→ **EJERCICIOS**
A. Indica si cada afirmación concuerda con el extracto y respalda cada respuesta (sí o no) con las palabras decisivas del texto, citadas literalmente: (i) Aristóteles niega que las cabras respiren por el oído. (ii) Se aconseja escuchar al enemigo con tal de negarle el corazón. (iii) Detener un torrente que baja por una montaña es fácil.
B. Cita literalmente el pasaje del extracto que va desde "Recuerda  que has" hasta "únicamente por Él.", ambos incluidos.
C. Según el extracto, ¿adónde hay que correr al sentir los primeros síntomas?

→ **EXTRACTO DEL DOCUMENTO**

#####

ADVERTENCIA  Y REMEDIOS CONTRA LAS MALAS  AMISTADES

 

Mas  ¿qué remedios hay contra la peste y podredumbre  de locos amores, necedades e impurezas? Enseguida que  sientas sus primeros síntomas, vuélvete del  otro lado, y, con una absoluta detestación de estas  vanidades, corre a la cruz del Salvador y toma su corona de  espinas, para cercar con ella tu corazón, a fin de  que estas pequeñas zorras no se le acerquen.  Guárdate bien de dar beligerancia a este enemigo; no  digas: «le escucharé, pero nada haré de  cuanto me diga; le escucharé, pero le negaré  el corazón». ¡Ah Filotea!, por Dios,  sé muy rigurosa en tales ocasiones; el corazón  y el oído se complacen mutuamente, y, así como  es imposible detener un torrente que ha empezado a  precipitarse por la vertiente de una montaña,  así también es difícil impedir que el  amor que se ha deslizado por el oído, no penetre en  el corazón. Según Alemeón, las cabras  respiran por el oído; Aristóteles lo niega, y  yo no sé lo que en ello hay de verdad; pero una cosa  sé, y es que nuestro corazón alienta por los  oídos, y que, así como aspira y exhala sus  pensamientos por la lengua, así también  respira por los oídos, por los cuales recibe los  pensamientos de los demás. Guardemos, pues, con mucho  cuidado, nuestros oídos del aire de las palabras  necias; porque, de lo contrario, nuestro corazón  quedará, con frecuencia, apestado. No escuches  ninguna clase de proposiciones, sea cual sea el pretexto con  que te sean hechas; solamente en este caso, no hay peligro  de que seas descortés y huraña.

 

Recuerda  que has consagrado tu corazón a Dios, y que,  habiéndole sacrificado tu amor, sería un  sacrilegio robarle una sola brizna; al contrario,  sacrifícaselo de nuevo, con mil resoluciones y  protestas, y permaneciendo en medio de éstas como un ciervo en su refugio, acude a Dios; Él te  socorrerá, y su amor tomará el tuyo bajo su  protección, para que viva únicamente por Él.

#####

→ **DATOS PROPORCIONADOS**
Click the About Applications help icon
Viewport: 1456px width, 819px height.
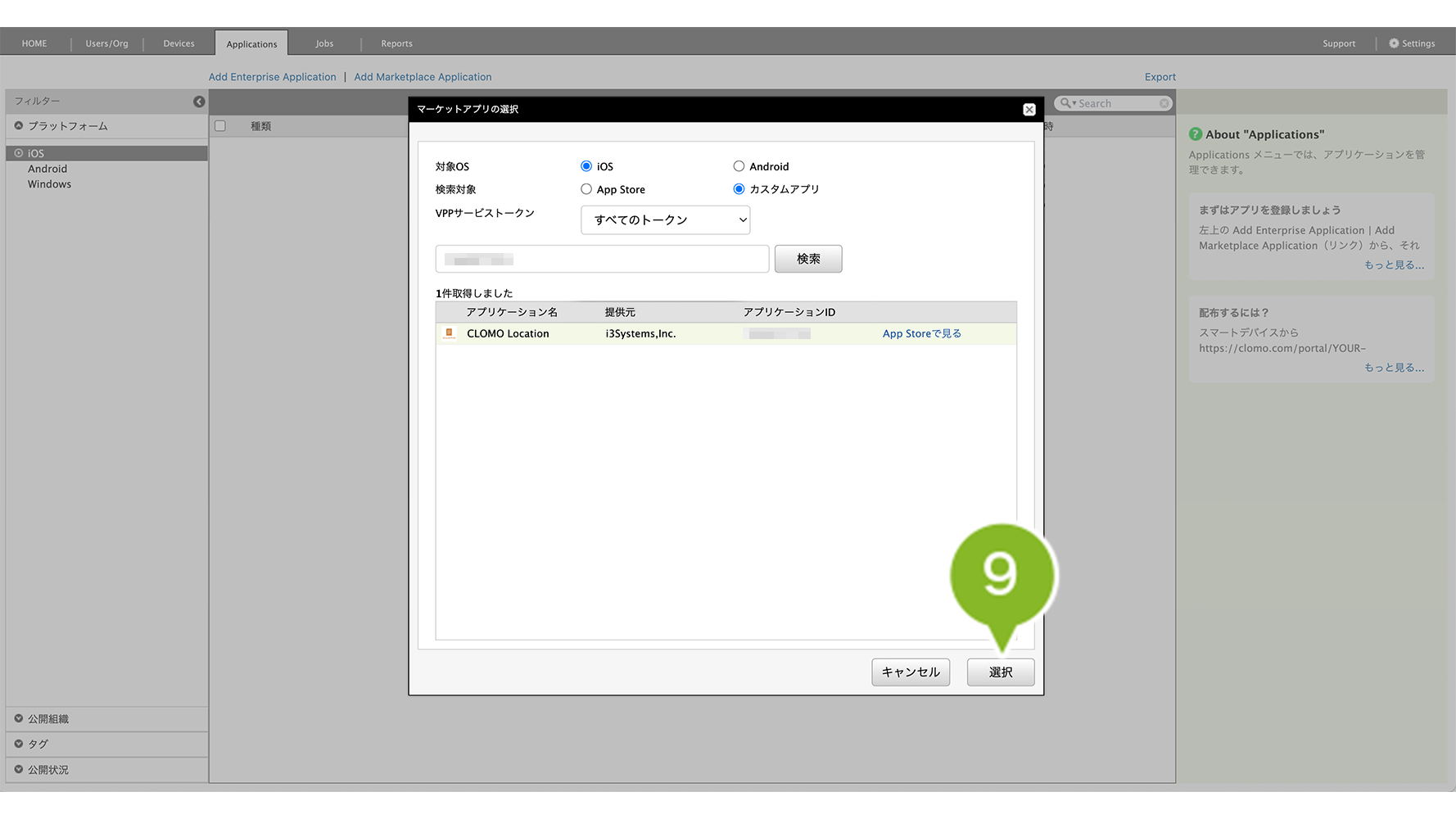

#####

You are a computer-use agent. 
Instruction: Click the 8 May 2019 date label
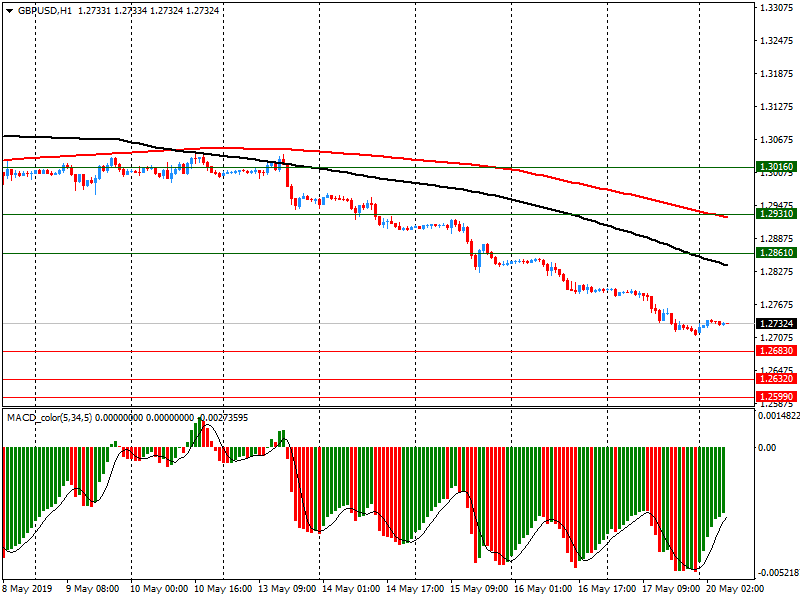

#####

→ **SOLUCIONES**
A.
(i) Sí: "Aristóteles lo niega".
(ii) No: "Guárdate bien de dar beligerancia a este enemigo".
(iii) No: "es imposible detener un torrente".

B.
Recuerda  que has consagrado tu corazón a Dios, y que,  habiéndole sacrificado tu amor, sería un  sacrilegio robarle una sola brizna; al contrario,  sacrifícaselo de nuevo, con mil resoluciones y  protestas, y permaneciendo en medio de éstas como un ciervo en su refugio, acude a Dios; Él te  socorrerá, y su amor tomará el tuyo bajo su  protección, para que viva únicamente por Él.

C. A la cruz del Salvador.